Top of Selected passage

4. Albert Gumpert - Researched by Jack Aaron, Jean Donohue, Ali Landers, and Owen Fox

Born in 1847 in Bernburg Germany, Albert F. Gumpert was a German immigrant, businessman, cigar manufacturer, husband, traveler, father, founder of the Cigar Manufacturers’ Protective Association, Master Mason, and family man  until he died in Heidelberg, Germany on May 31, 1894. The students could not find a definitive cause of death, as they found various obituaries that stated he died from consumption, neurasthenia, and falling off of a bridge… all of which the audience found hilarious. It was a teachable moment, though, because there will always be discrepancies when performing primary source research. Shown here is a print that depicts the Gumpert Brother’s Cigar Store on 1341 Chestnut Street, just one of the many documents that the students discovered

 

5. George C. Leib - Joel Chacko, Valentino Papa, Joe Previdi, Manfred Thomas, and Alex Zharovsky

Born in Pennsylvania in 1809, George Clinton Leib was a graduate of Norwich University, graduate of University of Pennsylvania, doctor, naturalist, leading member of the Academy of Natural Sciences, ornithologist, researcher for the National Institute for the Promotion of Science, second sergeant of the Brady Guard, traveler, explorer, discoverer of the Myotis Leibii, and 44 year resident at the Pennsylvania Hospital for the Insane. Although George Leib spent most of his life institutionalized, the students found many documents about him, including many of his published works. Shown here is a “creative extra” that the students made: a “trading card” that depicts the species of bat that Leib discovered, the Myotis Leibii.

*At the Woodlands our interests are peaked and we want to know more about the dynamic life of Leib- hopefully more research to come!

Bottom of Selected passage
Top of Information shown

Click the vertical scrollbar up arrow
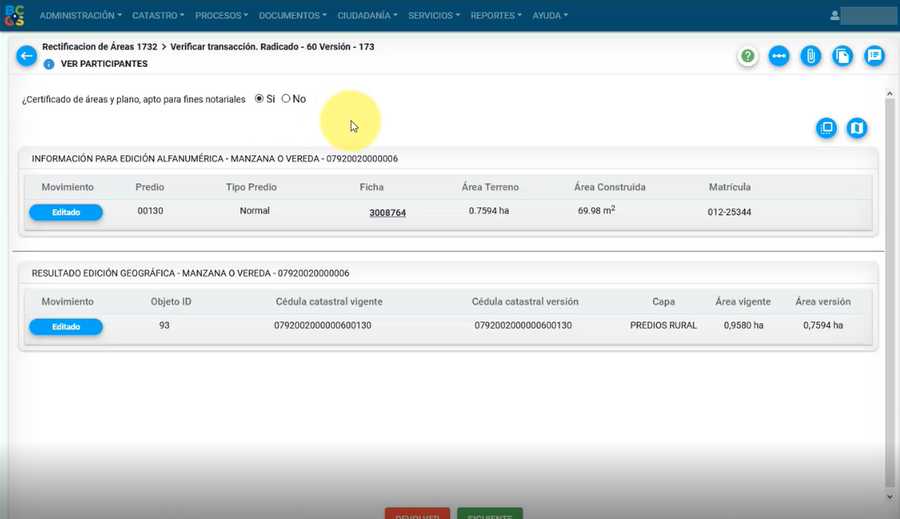The width and height of the screenshot is (900, 519). pos(890,93)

Bottom of Information shown

> Assigned task A: According to the passage on student research into Albert Gumpert and George C. Leib, what did Leib discover?
> Assigned task B: Carry on the passage on student research into Albert Gumpert and George C. Leib, beginning after its final line.

> Answer space A: A species of bat, the Myotis Leibii.

> Answer space B:
6. William Henry Parish - Azariah Harris, Jeremy Romano, Vicky Zheng, Brandon Balsirow

Born in 1845 in Mississippi, William Henry Parish M. D. was a graduate of Jefferson Medical College, volunteer in the Confederate Army, resident physician at Pennsylvania Hospital, Chief of the Gynecological Clinic at Jefferson Medical Hospital, Professor of Gynecology at Philadelphia Polyclinic, Professor of Anatomy at the Women’s Medical College of Pennsylvania, Vice-President of the American Gynecological Society, President of the Philadelphia Obstetrical Society, Fellow at the College of Physicians, member of the Philadelphia County Medical Society, member of the Medical Society of Pennsylvania, and member of the American Medical Association until his death on July 19, 1903 of myocarditis, which was defined as “inflammation of the heart muscle.” Shown here is a “creative extra” that the students made: an illustrative comic strip of the life of William Henry Parish.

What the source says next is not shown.